(简体中文|English)
This protocol is the communication protocol for the FunASR software package, which includes offline file transcription (deployment document) and real-time speech recognition (deployment document).
Configuration parameters and meta information are in JSON format, while audio data is in bytes.
The message (which needs to be serialized in JSON) is:
{"mode": "offline", "wav_name": "wav_name", "wav_format":"pcm", "is_speaking": True, "wav_format":"pcm", "hotwords":"{"阿里巴巴":20,"通义实验室":30}", "itn":True}
Parameter explanation:
`mode`: `offline`, indicating the inference mode for offline file transcription
`wav_name`: the name of the audio file to be transcribed
`wav_format`: the audio and video file extension, such as pcm, mp3, mp4, etc.

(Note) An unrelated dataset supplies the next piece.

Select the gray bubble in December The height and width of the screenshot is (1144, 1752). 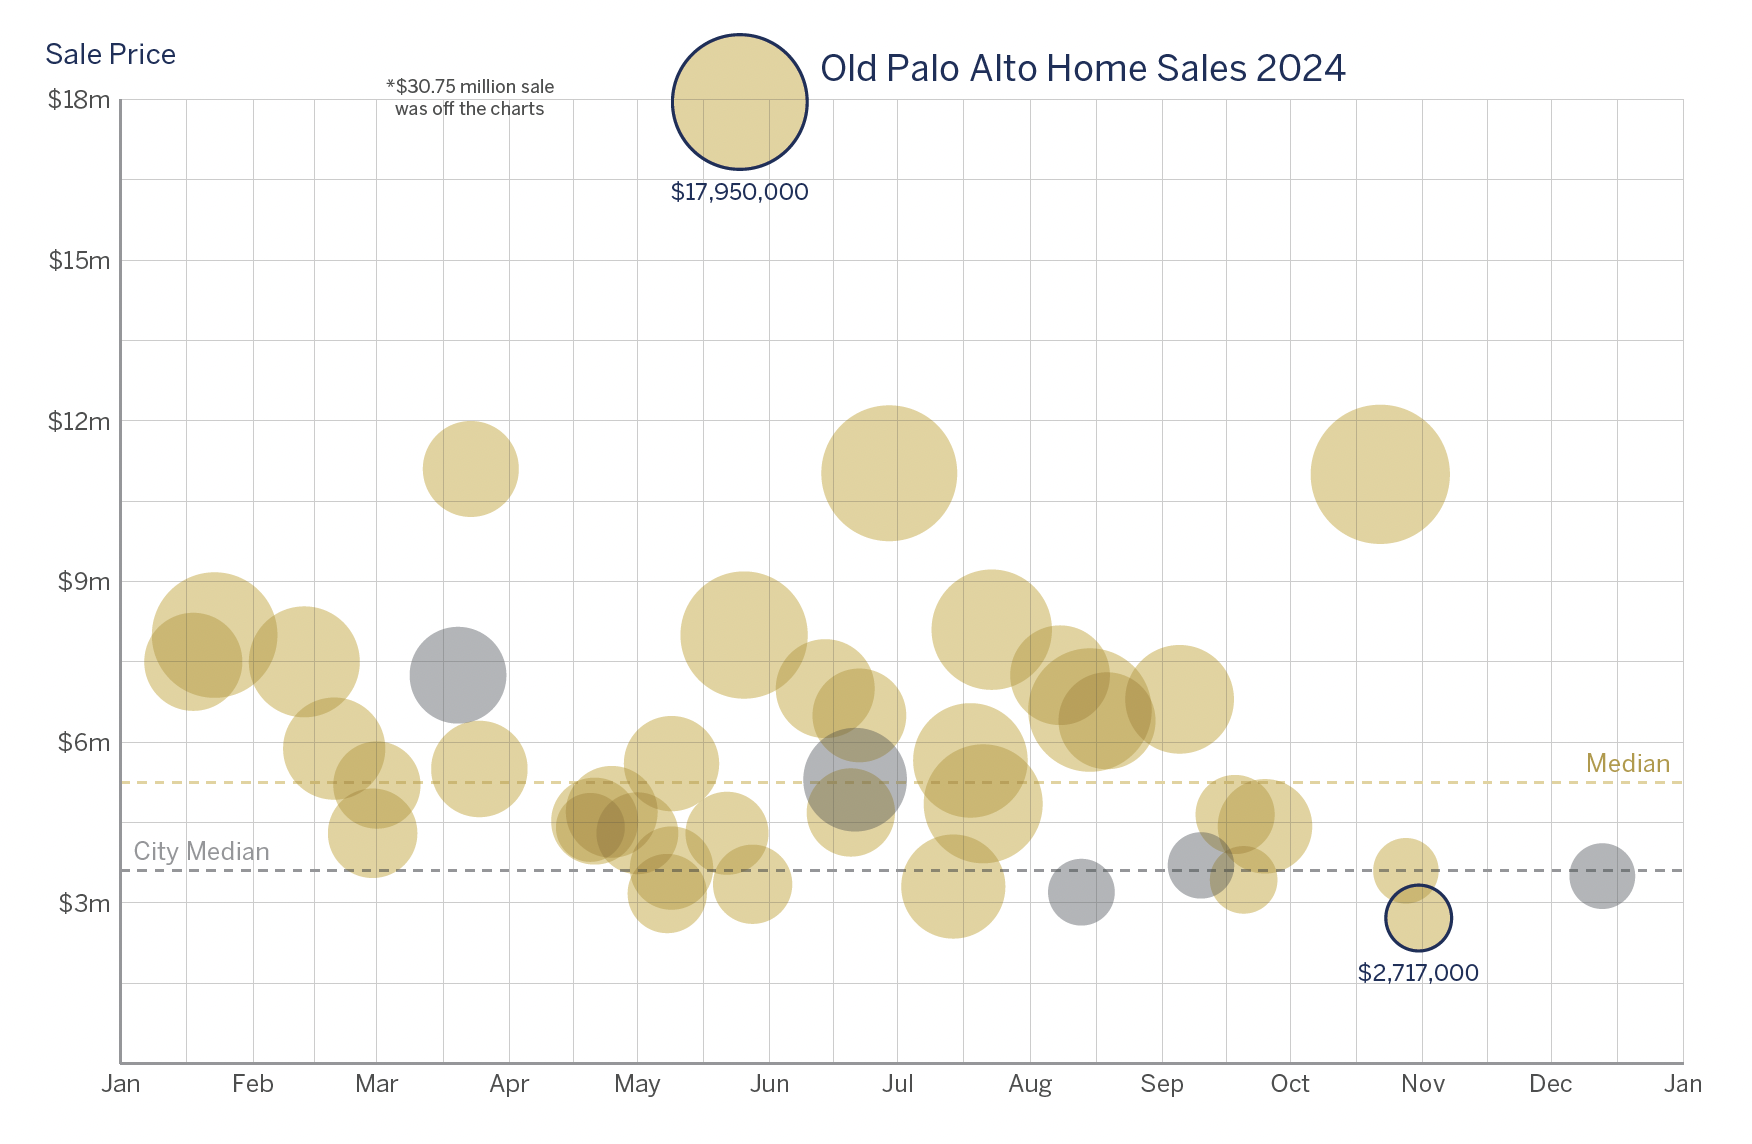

`is_speaking`: False indicates the end of a sentence, such as a VAD segmentation point or the end of a WAV file
`audio_fs`: when the input audio is in PCM format, the audio sampling rate parameter needs to be added
`hotwords`:If using the hotword, you need to send the hotword data (string) to the server. For example:"{"阿里巴巴":20,"通义实验室":30}"
`itn`: whether to use itn, the default value is true for enabling and false for disabling.
For PCM format, directly send the audio data. For other audio formats, send the header information and audio and video bytes data together. Multiple sampling rates and audio and video formats are supported.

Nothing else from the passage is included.